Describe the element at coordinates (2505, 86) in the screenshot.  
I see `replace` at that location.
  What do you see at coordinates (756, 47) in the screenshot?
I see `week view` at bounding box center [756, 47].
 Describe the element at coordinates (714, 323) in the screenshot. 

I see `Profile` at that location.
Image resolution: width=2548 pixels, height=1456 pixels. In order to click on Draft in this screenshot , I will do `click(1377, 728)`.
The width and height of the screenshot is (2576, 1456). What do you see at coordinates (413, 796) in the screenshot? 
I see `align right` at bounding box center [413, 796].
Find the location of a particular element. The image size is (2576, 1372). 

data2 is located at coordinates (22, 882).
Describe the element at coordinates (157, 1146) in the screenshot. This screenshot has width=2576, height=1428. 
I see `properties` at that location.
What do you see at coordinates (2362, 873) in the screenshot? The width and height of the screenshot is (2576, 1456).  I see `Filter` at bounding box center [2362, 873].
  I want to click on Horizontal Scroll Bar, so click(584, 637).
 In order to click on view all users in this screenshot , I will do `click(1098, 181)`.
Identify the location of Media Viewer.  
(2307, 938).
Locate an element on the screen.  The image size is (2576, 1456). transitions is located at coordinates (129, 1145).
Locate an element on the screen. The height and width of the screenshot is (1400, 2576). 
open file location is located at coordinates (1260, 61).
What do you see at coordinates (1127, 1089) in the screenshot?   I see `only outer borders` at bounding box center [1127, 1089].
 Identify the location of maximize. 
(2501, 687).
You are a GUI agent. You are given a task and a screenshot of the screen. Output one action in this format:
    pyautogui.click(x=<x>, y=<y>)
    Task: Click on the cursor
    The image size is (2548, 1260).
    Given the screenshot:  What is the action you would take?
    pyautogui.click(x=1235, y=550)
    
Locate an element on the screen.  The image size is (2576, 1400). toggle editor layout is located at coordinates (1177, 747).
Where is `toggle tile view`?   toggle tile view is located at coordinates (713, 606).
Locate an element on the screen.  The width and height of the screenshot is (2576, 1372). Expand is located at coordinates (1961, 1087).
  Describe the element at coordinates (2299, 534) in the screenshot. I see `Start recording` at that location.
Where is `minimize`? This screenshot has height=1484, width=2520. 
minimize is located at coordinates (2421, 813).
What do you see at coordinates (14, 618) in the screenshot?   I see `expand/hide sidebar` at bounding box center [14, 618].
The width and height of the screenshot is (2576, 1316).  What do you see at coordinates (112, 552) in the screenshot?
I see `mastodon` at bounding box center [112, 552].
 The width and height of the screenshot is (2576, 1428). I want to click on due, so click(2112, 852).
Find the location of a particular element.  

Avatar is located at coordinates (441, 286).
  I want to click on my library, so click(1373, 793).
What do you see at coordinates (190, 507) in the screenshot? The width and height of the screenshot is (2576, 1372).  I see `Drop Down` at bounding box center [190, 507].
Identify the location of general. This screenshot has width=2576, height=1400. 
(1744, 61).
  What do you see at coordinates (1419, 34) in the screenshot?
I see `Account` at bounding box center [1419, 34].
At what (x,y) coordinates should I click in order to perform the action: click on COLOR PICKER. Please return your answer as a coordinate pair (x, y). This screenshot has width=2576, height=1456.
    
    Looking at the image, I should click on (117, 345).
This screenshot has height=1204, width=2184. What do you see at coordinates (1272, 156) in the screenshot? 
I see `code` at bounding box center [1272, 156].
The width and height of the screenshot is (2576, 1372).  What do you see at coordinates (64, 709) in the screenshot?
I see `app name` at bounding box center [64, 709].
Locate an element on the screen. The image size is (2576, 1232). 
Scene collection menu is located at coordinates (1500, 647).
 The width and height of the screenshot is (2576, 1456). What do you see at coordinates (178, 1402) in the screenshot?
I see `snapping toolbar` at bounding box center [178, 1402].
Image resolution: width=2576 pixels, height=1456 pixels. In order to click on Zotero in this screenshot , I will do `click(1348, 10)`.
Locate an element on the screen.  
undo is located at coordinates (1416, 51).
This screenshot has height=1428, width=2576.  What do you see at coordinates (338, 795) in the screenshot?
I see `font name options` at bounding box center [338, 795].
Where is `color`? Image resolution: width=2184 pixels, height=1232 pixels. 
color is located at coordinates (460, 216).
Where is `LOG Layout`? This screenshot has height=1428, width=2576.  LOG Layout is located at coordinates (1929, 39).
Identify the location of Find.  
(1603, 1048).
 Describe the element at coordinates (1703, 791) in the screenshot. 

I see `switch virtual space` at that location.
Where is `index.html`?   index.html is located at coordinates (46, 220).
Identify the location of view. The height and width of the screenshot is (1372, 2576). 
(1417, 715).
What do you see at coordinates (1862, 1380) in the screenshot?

* Objective *
Reproduce every one of the rows above verbatim, changing nothing.

* Reply *
Describe the element at coordinates (2505, 86) in the screenshot.  
I see `replace` at that location.
  What do you see at coordinates (756, 47) in the screenshot?
I see `week view` at bounding box center [756, 47].
 Describe the element at coordinates (714, 323) in the screenshot. 

I see `Profile` at that location.
Image resolution: width=2548 pixels, height=1456 pixels. In order to click on Draft in this screenshot , I will do `click(1377, 728)`.
The width and height of the screenshot is (2576, 1456). What do you see at coordinates (413, 796) in the screenshot? 
I see `align right` at bounding box center [413, 796].
Find the location of a particular element. The image size is (2576, 1372). 

data2 is located at coordinates (22, 882).
Describe the element at coordinates (157, 1146) in the screenshot. This screenshot has width=2576, height=1428. 
I see `properties` at that location.
What do you see at coordinates (2362, 873) in the screenshot? The width and height of the screenshot is (2576, 1456).  I see `Filter` at bounding box center [2362, 873].
  I want to click on Horizontal Scroll Bar, so click(584, 637).
 In order to click on view all users in this screenshot , I will do `click(1098, 181)`.
Identify the location of Media Viewer.  
(2307, 938).
Locate an element on the screen.  The image size is (2576, 1456). transitions is located at coordinates (129, 1145).
Locate an element on the screen. The height and width of the screenshot is (1400, 2576). 
open file location is located at coordinates (1260, 61).
What do you see at coordinates (1127, 1089) in the screenshot?   I see `only outer borders` at bounding box center [1127, 1089].
 Identify the location of maximize. 
(2501, 687).
You are a GUI agent. You are given a task and a screenshot of the screen. Output one action in this format:
    pyautogui.click(x=<x>, y=<y>)
    Task: Click on the cursor
    The image size is (2548, 1260).
    Given the screenshot:  What is the action you would take?
    pyautogui.click(x=1235, y=550)
    
Locate an element on the screen.  The image size is (2576, 1400). toggle editor layout is located at coordinates (1177, 747).
Where is `toggle tile view`?   toggle tile view is located at coordinates (713, 606).
Locate an element on the screen.  The width and height of the screenshot is (2576, 1372). Expand is located at coordinates (1961, 1087).
  Describe the element at coordinates (2299, 534) in the screenshot. I see `Start recording` at that location.
Where is `minimize`? This screenshot has height=1484, width=2520. 
minimize is located at coordinates (2421, 813).
What do you see at coordinates (14, 618) in the screenshot?   I see `expand/hide sidebar` at bounding box center [14, 618].
The width and height of the screenshot is (2576, 1316).  What do you see at coordinates (112, 552) in the screenshot?
I see `mastodon` at bounding box center [112, 552].
 The width and height of the screenshot is (2576, 1428). I want to click on due, so click(2112, 852).
Find the location of a particular element.  

Avatar is located at coordinates (441, 286).
  I want to click on my library, so click(1373, 793).
What do you see at coordinates (190, 507) in the screenshot? The width and height of the screenshot is (2576, 1372).  I see `Drop Down` at bounding box center [190, 507].
Identify the location of general. This screenshot has width=2576, height=1400. 
(1744, 61).
  What do you see at coordinates (1419, 34) in the screenshot?
I see `Account` at bounding box center [1419, 34].
At what (x,y) coordinates should I click in order to perform the action: click on COLOR PICKER. Please return your answer as a coordinate pair (x, y). This screenshot has width=2576, height=1456.
    
    Looking at the image, I should click on (117, 345).
This screenshot has height=1204, width=2184. What do you see at coordinates (1272, 156) in the screenshot? 
I see `code` at bounding box center [1272, 156].
The width and height of the screenshot is (2576, 1372).  What do you see at coordinates (64, 709) in the screenshot?
I see `app name` at bounding box center [64, 709].
Locate an element on the screen. The image size is (2576, 1232). 
Scene collection menu is located at coordinates (1500, 647).
 The width and height of the screenshot is (2576, 1456). What do you see at coordinates (178, 1402) in the screenshot?
I see `snapping toolbar` at bounding box center [178, 1402].
Image resolution: width=2576 pixels, height=1456 pixels. In order to click on Zotero in this screenshot , I will do `click(1348, 10)`.
Locate an element on the screen.  
undo is located at coordinates (1416, 51).
This screenshot has height=1428, width=2576.  What do you see at coordinates (338, 795) in the screenshot?
I see `font name options` at bounding box center [338, 795].
Where is `color`? Image resolution: width=2184 pixels, height=1232 pixels. 
color is located at coordinates (460, 216).
Where is `LOG Layout`? This screenshot has height=1428, width=2576.  LOG Layout is located at coordinates (1929, 39).
Identify the location of Find.  
(1603, 1048).
 Describe the element at coordinates (1703, 791) in the screenshot. 

I see `switch virtual space` at that location.
Where is `index.html`?   index.html is located at coordinates (46, 220).
Identify the location of view. The height and width of the screenshot is (1372, 2576). 
(1417, 715).
What do you see at coordinates (1862, 1380) in the screenshot?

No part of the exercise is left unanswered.